1. Origine du projet

Il est intéressant de rappeler l’origine du projet. Toute une réflexion est en cours sur les indicateurs de pauvreté, d’inclusion et d’exclusion sociale. Un certain nombre d’associations en Belgique, dans lesquelles les pauvres peuvent prendre la parole et réfléchir ensemble, ont participé à l’élaboration du RGP. Ce rapport constitue une référence en Belgique en matière d’analyse et de lutte contre la pauvreté parce qu’il a été innovateur. Innovateur au moins à deux niveaux. Tout d’abord ce rapport a été réalisé en collaboration avec des personnes qui vivent dans la pauvreté. Ensuite, pour la première fois, la pauvreté n’est pas décrite en termes de manquements, mais en termes de droits de l’homme.

Les associations qui ont participé au RGP se sont inquiétées de voir que les recherches sur les indicateurs de pauvreté se faisaient - et continuent de se faire - sans concertation avec les populations concernées. Cette inquiétude et cette constatation sont à l’origine de ce projet sur les indicateurs de pauvreté. Projet dont l’essence est d’en rendre actrices les populations les plus défavorisées.

  • Vouloir réfléchir sur les indicateurs de pauvreté avec les pauvres est à la fois nécessaire et juste.

C’est d’abord une question de nécessité. Nous pourrions parler des nombreux indicateurs existants, de leurs faiblesses et de leurs limites. Il ne me revient pas de présenter ici une analyse détaillée des indicateurs actuellement utilisés. La discussion nous permettra sans doute d’y revenir.

Je voudrais plutôt me référer à l’exposé de Moraene Roberts. Elle a cité des indicateurs qui semblaient importants pour son groupe de réflexion. Elle a montré comment certains indicateurs ne s’enracinent pas dans le vécu des pauvres et particulièrement des plus pauvres. Combler le fossé entre les indicateurs conçus « théoriquement » et des indicateurs qui pourraient émaner de la vie des plus pauvres constitue un enjeu majeur. Ce que vivent les personnes pauvres, ce qu’elles ressentent, c’est-à-dire leurs souffrances  mais aussi leurs efforts doivent apparaître dans les instruments que nous utilisons pour mesurer la pauvreté et analyser les politiques mises en œuvre pour y faire face. Il n’y a aujourd’hui aucun indicateur basé sur les efforts que font les plus pauvres dans leur vie quotidienne. Inclure ceci dans notre réflexion sur les indicateurs est une nécessité car nous pourrions ainsi obtenir des indicateurs plus pertinents. Nous ne pourrons aboutir à ce résultat sans une participation des personnes les premières concernées par la problématique de la pauvreté. C’est donc une question de nécessité.

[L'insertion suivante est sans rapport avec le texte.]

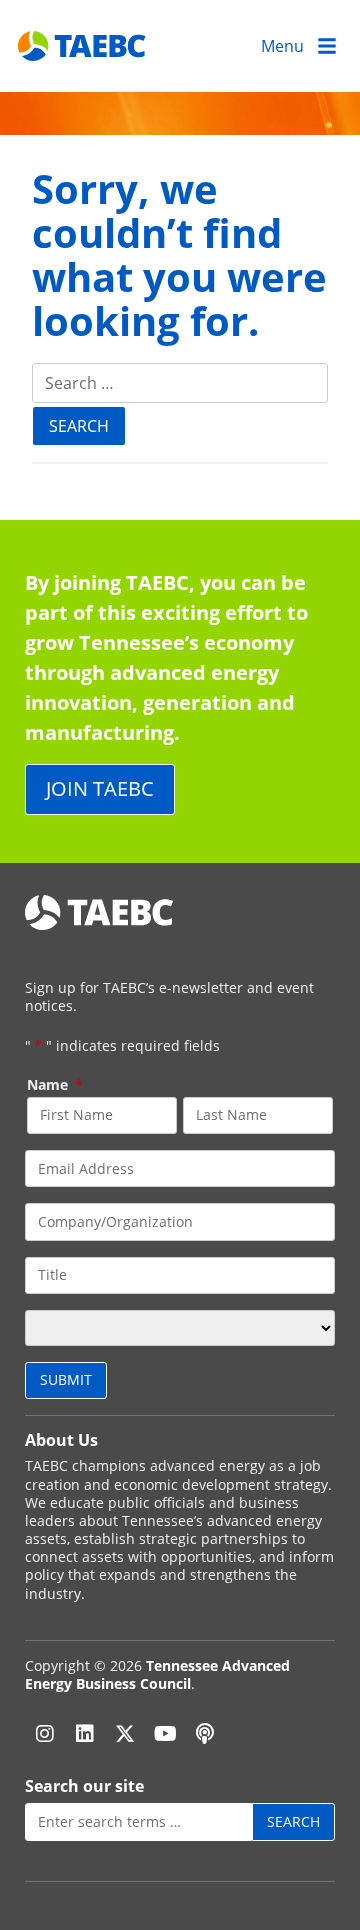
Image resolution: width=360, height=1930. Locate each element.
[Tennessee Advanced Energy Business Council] (83, 45)
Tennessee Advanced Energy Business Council (157, 1674)
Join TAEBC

C’est aussi une question de justice. Nous avons largement abordé dans nos réflexions la question des Droits de l'homme, la question de la dignité. Si nous voulons concevoir des indicateurs qui puissent être des outils de lutte contre la pauvreté, si nous voulons mesurer les progrès réalisés, nous ne pouvons les élaborer sans les personnes les premières concernées par cette question. Les politiques de lutte contre la pauvreté, les mesures concernant les pauvres sont, encore aujourd’hui, établies sans concertation avec les pauvres, alors que toute leur vie quotidienne est conditionnée par ces mesures. De quel droit une société agit-elle de cette façon ? C’est donc bien aussi une question de justice.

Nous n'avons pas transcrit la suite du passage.